> [TASK STATEMENT] Look below for the line containing "Expand 'Mostrar opciones avanzadas...' link" and the line containing "Viewport: 1200px width, 675px height.", then set down both and every line between them exactly, without pictures.

> [GIVEN RECORDS]

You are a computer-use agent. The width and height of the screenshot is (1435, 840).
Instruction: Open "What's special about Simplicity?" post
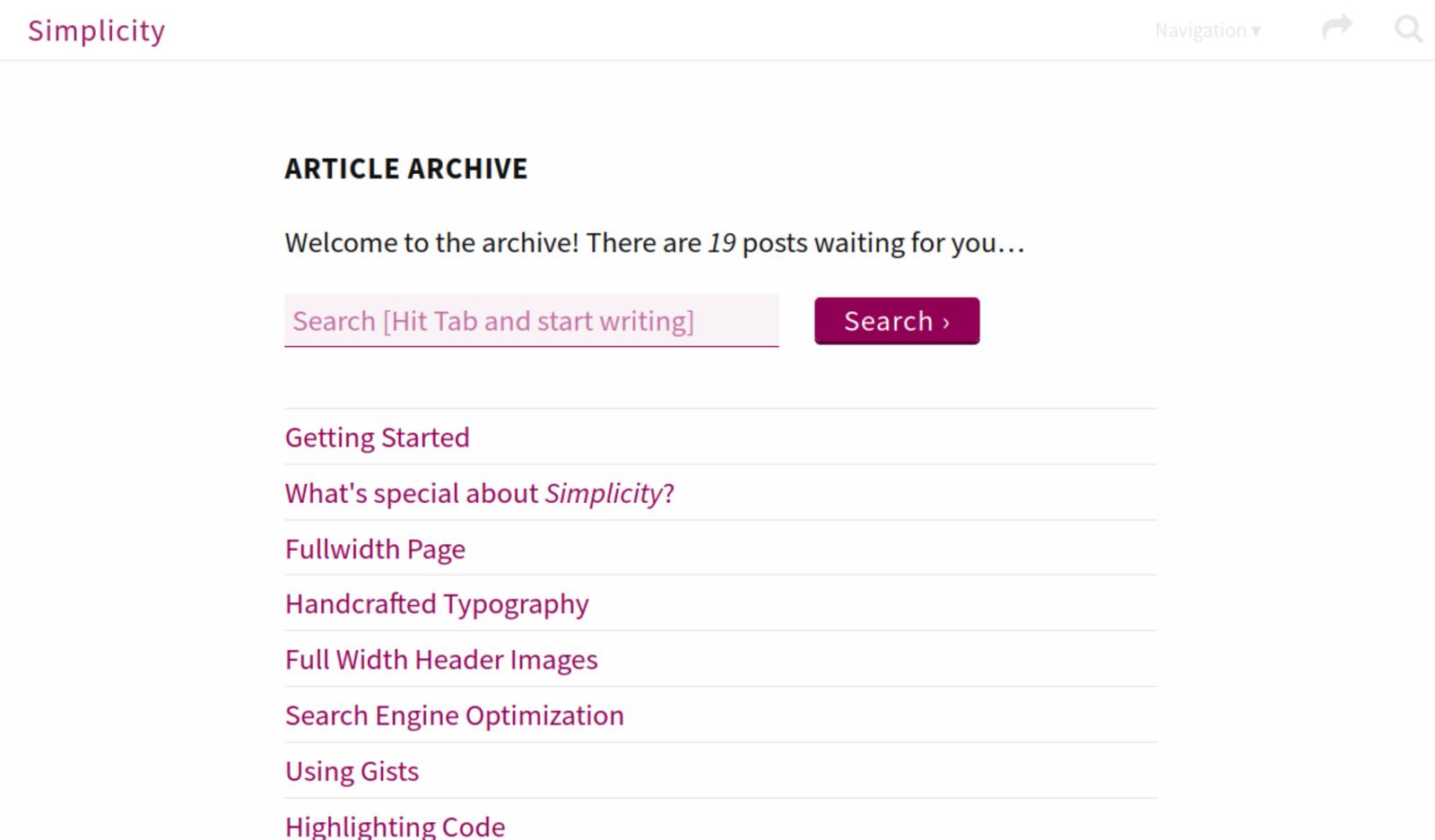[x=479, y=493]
==
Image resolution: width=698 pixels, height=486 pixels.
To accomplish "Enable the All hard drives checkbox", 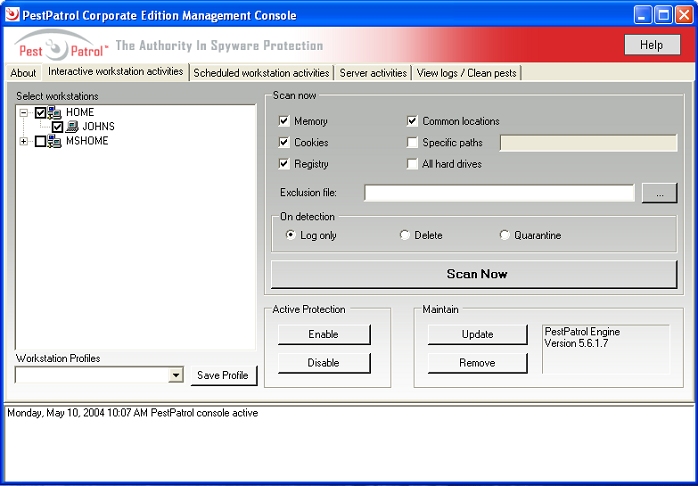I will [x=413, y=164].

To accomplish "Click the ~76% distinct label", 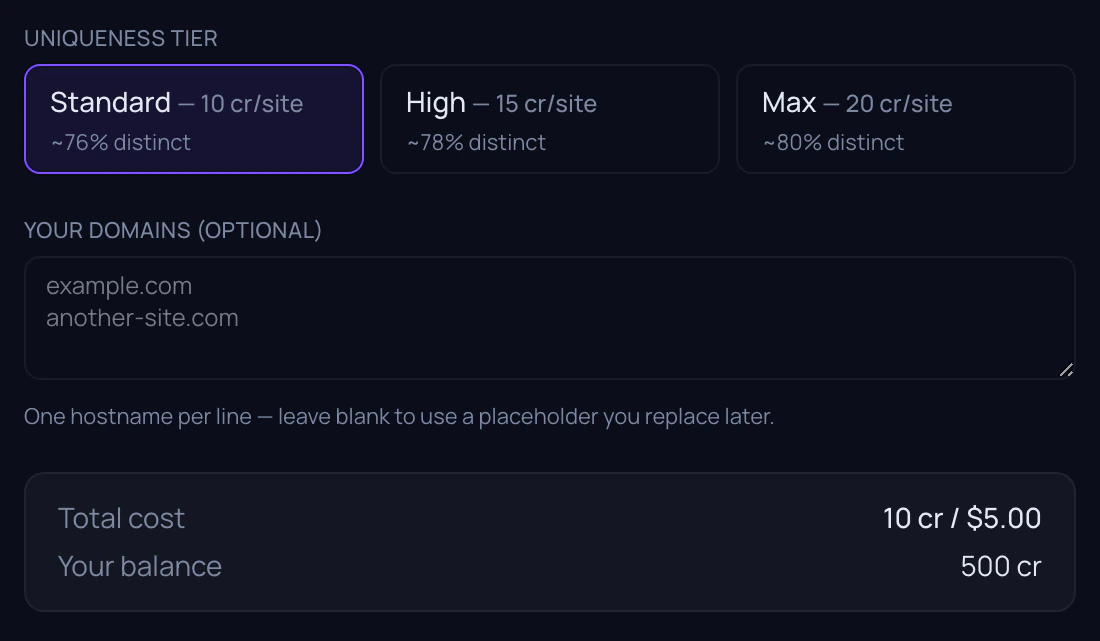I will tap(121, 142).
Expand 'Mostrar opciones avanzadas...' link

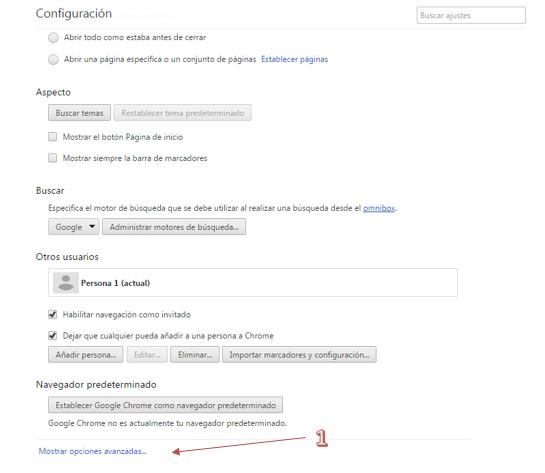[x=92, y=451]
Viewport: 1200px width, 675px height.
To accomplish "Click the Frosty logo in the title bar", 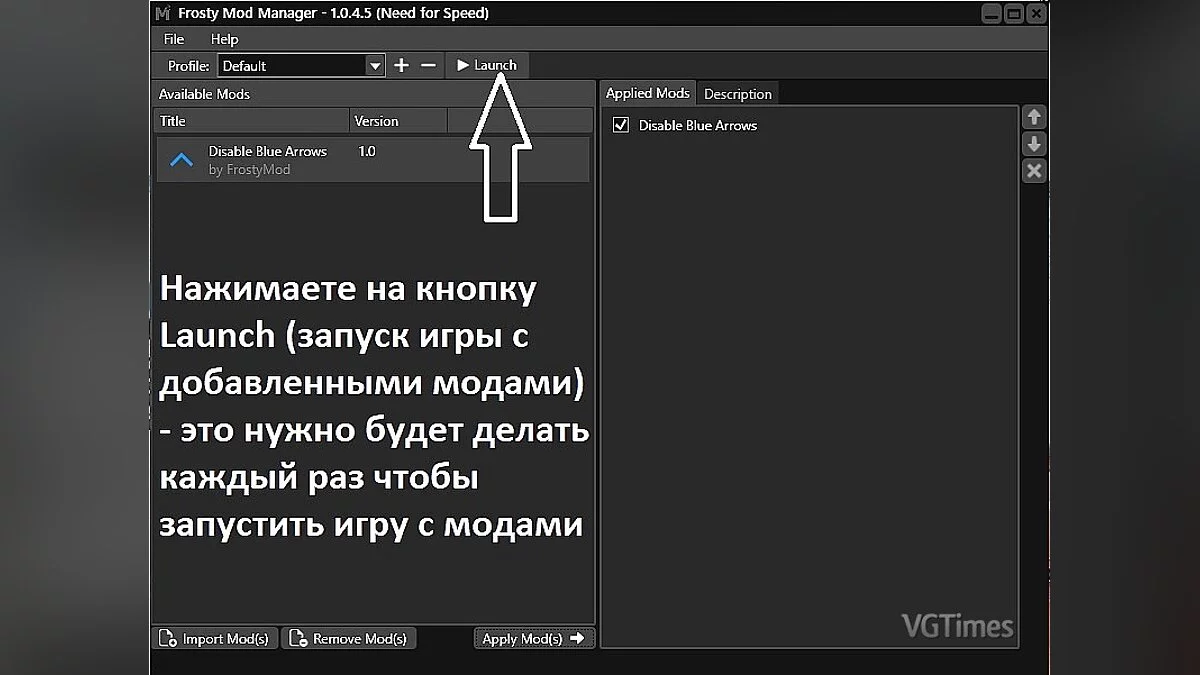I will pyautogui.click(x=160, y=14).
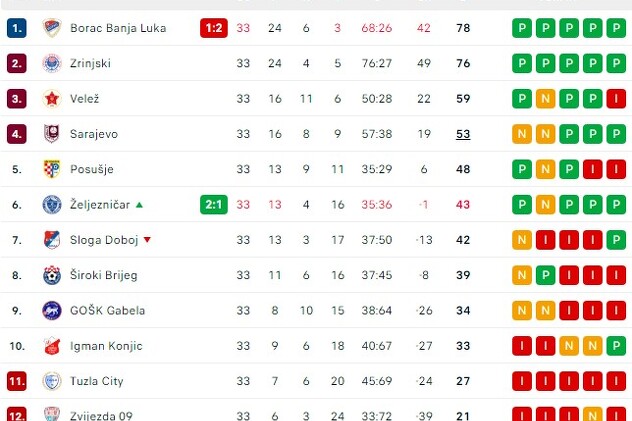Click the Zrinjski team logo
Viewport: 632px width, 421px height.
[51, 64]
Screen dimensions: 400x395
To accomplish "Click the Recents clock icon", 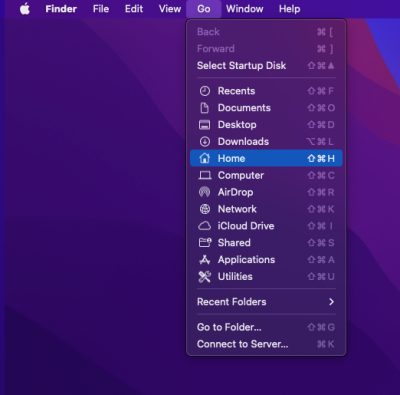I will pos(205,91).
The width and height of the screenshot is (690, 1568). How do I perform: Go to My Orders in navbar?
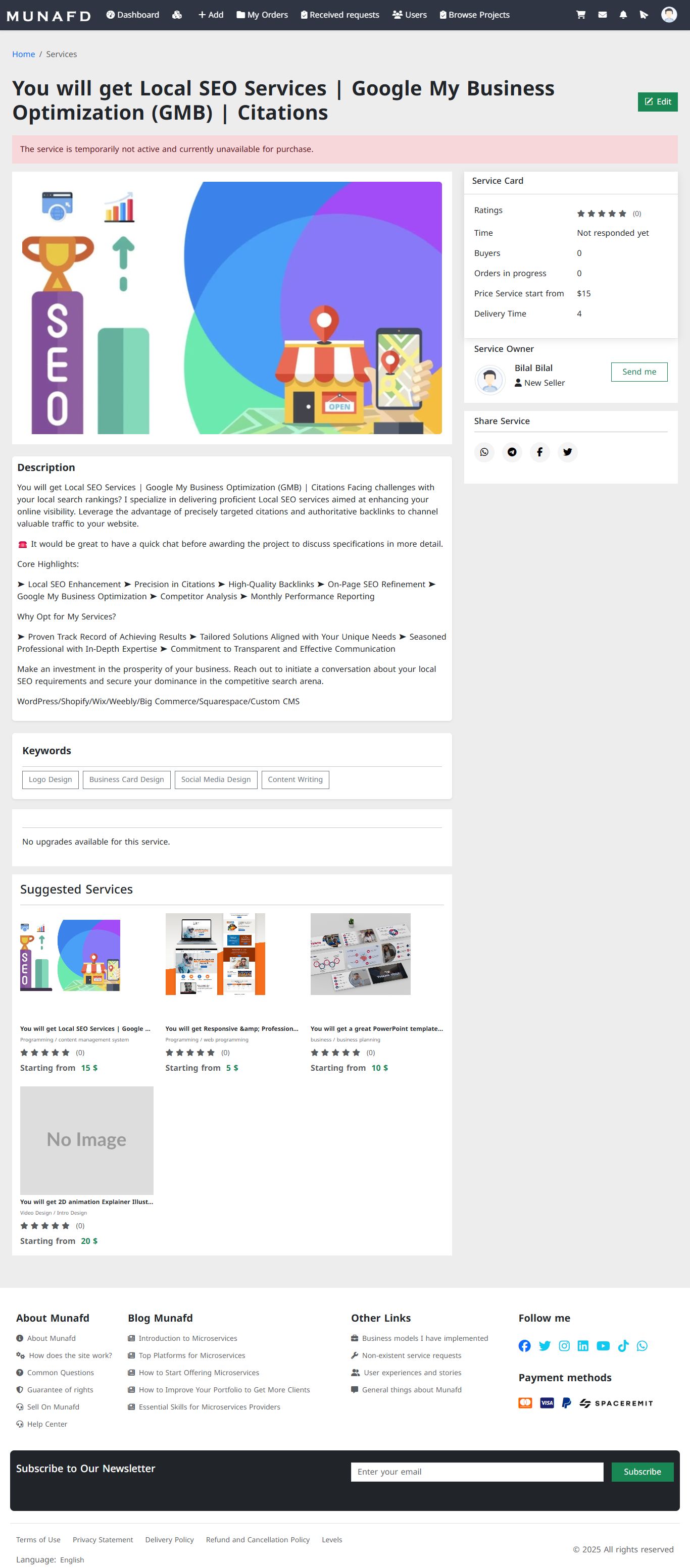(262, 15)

> [TASK SOLUTION]
Expand 'Mostrar opciones avanzadas...' link

[x=92, y=451]
Viewport: 1200px width, 675px height.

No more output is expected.